Note
Access to this page requires authorization. You can try signing in or changing directories.
Access to this page requires authorization. You can try changing directories.
When you make a call to any Azure service using the Azure SDK for Python—whether it's Blob Storage, Key Vault, Cosmos DB, or any other HTTP based service—your request doesn't go directly to the Azure service. Instead, it flows through a sophisticated HTTP pipeline that handles critical cross-cutting concerns automatically.
Understanding how the HTTP pipeline works is essential for building robust, performant applications. The pipeline manages retries for transient failures, handles authentication, provides logging capabilities, and enables you to add custom behavior when needed. This knowledge helps you debug performance issues, optimize resiliency, and customize your application's interaction with Azure services.
What is the HTTP pipeline?
The Azure SDK for Python uses an internal HTTP pipeline architecture to process all requests and responses. This pipeline consists of a series of policies that execute in sequence, each responsible for a specific aspect of the HTTP communication. Think of the pipeline as a chain of processing steps:
Client Request → Retry Policy → Authentication Policy → Logging Policy → HTTP Transport → Azure Service
↓
Client Response ← Retry Policy ← Authentication Policy ← Logging Policy ← HTTP Transport ← Response
Each policy in the pipeline can:
- Modify the request before it's sent
- Process the response after it's received
- Perform actions like retrying failed requests
- Add headers, log information, or implement custom logic
Key policies in the pipeline
The Azure SDK for Python includes several built-in policies that handle common scenarios:
- RetryPolicy: Automatically retries requests that fail due to transient errors. This policy implements intelligent retry logic with exponential backoff to avoid overwhelming services during outages.
- BearerTokenCredentialPolicy: Manages authentication by automatically acquiring and refreshing access tokens. This policy ensures your requests include valid authentication credentials without manual token management.

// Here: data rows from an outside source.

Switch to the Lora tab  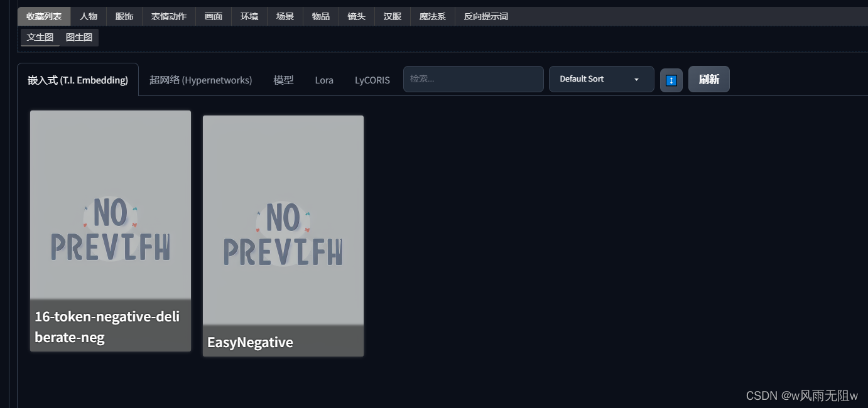coord(324,80)
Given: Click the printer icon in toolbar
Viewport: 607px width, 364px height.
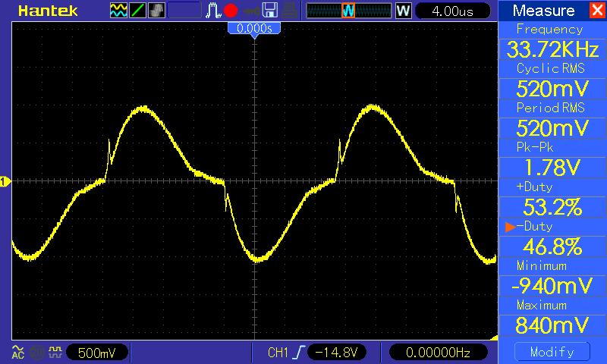Looking at the screenshot, I should (x=289, y=11).
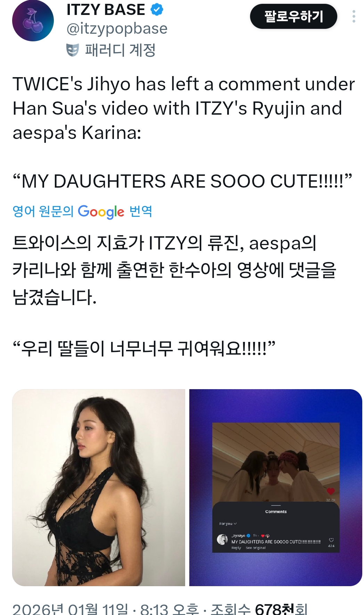Open the comment screenshot image on right
The image size is (364, 615).
276,488
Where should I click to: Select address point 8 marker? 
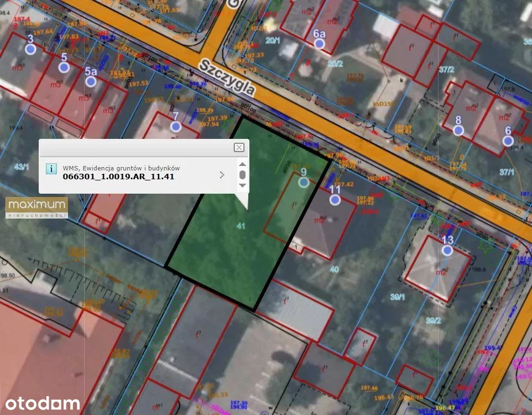pos(458,130)
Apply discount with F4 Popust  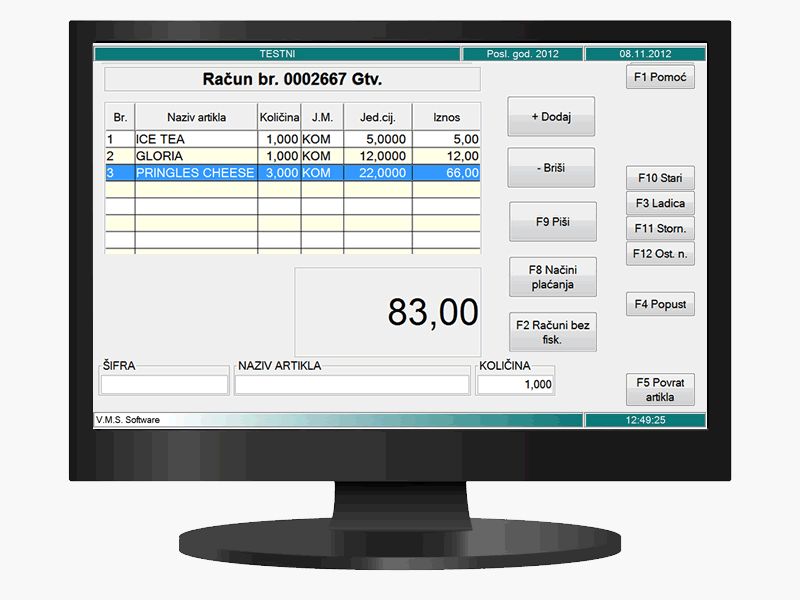660,304
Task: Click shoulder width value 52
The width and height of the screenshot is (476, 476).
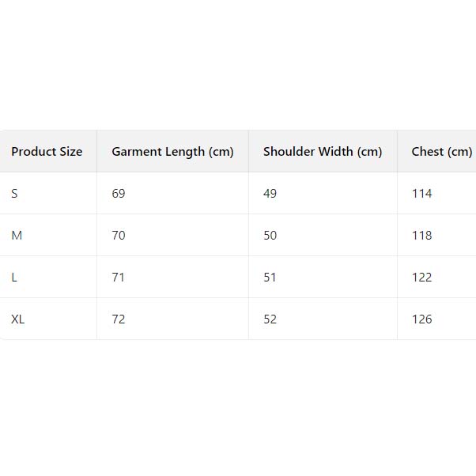Action: coord(270,319)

- NetworkTraceLoggingPolicy: Captures detailed information about HTTP requests and responses for debugging purposes. This policy is invaluable when troubleshooting communication issues.
- HttpTransport: The lowest layer of the pipeline that actually sends HTTP requests over the network. In the Azure SDK for Python, this is typically implemented using requests or aiohttp for asynchronous operations.
Additional policies
- RedirectPolicy: Handles HTTP redirects automatically
- DistributedTracingPolicy: Integrates with distributed tracing systems for monitoring
- ProxyPolicy: Routes requests through HTTP proxies when configured
- UserAgentPolicy: Adds SDK version information to request headers
Retry behavior
The Azure SDK for Python implements intelligent retry logic to handle transient failures automatically. Understanding this behavior helps you build more resilient applications.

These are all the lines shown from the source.